● **WORK INSTRUCTION**
Using the data below, report how many lines hold the word "април". Include nothing else in the reply.

Saved data entries:
━━━━

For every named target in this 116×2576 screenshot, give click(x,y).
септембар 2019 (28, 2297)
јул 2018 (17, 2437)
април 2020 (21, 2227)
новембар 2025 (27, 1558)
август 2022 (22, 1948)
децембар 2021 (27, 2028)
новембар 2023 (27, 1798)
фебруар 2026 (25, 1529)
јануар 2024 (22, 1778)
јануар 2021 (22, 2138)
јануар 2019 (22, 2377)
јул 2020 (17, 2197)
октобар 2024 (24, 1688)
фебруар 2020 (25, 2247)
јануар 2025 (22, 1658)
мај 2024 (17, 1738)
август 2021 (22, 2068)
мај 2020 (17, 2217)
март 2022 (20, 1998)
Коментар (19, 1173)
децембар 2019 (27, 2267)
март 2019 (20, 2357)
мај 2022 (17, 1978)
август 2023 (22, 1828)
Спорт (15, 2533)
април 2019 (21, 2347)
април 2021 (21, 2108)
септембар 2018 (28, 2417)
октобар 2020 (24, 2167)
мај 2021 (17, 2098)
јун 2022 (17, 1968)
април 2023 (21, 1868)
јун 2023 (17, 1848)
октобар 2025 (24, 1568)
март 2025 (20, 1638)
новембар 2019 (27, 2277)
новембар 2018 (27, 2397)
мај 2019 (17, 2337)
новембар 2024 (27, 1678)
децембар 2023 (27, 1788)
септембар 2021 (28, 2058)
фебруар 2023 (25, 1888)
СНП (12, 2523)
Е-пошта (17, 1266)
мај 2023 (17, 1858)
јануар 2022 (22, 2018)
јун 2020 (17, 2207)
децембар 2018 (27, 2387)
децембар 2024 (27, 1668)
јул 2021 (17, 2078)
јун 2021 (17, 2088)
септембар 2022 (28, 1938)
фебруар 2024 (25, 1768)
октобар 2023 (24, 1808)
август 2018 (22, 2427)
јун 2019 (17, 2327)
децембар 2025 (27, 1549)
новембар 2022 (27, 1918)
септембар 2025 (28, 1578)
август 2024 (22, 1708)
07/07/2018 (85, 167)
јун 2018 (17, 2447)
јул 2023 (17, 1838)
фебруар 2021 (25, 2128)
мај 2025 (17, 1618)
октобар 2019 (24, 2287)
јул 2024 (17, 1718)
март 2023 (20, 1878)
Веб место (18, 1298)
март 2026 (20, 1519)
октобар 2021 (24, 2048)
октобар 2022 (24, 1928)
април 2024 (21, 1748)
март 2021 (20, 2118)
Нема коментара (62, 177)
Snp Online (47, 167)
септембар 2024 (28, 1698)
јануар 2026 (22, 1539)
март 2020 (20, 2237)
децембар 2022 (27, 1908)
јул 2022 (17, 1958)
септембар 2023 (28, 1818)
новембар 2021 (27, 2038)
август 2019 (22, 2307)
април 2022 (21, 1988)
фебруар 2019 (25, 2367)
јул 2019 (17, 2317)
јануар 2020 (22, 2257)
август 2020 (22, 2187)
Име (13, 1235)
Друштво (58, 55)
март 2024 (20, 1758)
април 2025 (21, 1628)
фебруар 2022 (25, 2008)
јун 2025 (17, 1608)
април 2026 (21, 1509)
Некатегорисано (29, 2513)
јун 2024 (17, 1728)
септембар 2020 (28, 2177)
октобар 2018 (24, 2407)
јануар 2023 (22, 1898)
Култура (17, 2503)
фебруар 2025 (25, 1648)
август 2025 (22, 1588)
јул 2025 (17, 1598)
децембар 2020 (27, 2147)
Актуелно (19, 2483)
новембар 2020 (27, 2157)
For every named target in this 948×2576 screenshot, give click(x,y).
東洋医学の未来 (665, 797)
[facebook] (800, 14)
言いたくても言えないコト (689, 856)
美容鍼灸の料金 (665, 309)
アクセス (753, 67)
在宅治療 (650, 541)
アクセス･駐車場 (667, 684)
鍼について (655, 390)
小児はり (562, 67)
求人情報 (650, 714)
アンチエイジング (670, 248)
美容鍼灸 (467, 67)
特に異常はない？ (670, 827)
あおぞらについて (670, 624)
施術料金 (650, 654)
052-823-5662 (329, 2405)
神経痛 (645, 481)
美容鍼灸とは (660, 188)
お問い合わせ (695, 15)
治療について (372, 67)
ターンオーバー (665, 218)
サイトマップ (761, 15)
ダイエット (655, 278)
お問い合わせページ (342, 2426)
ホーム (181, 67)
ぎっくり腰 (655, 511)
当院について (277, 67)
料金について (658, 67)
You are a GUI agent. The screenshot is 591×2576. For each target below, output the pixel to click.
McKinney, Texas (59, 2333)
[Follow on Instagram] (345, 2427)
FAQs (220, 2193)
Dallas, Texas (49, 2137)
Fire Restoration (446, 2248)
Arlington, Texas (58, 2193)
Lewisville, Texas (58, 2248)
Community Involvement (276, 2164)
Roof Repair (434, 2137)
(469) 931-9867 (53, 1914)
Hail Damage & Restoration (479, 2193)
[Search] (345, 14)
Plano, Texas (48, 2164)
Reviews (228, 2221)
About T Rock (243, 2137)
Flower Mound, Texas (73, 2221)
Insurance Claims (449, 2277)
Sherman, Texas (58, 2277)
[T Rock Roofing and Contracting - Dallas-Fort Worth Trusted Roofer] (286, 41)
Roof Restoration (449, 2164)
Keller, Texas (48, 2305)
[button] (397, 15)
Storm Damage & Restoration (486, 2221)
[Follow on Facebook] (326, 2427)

━━━━

● **SOLUTION**
8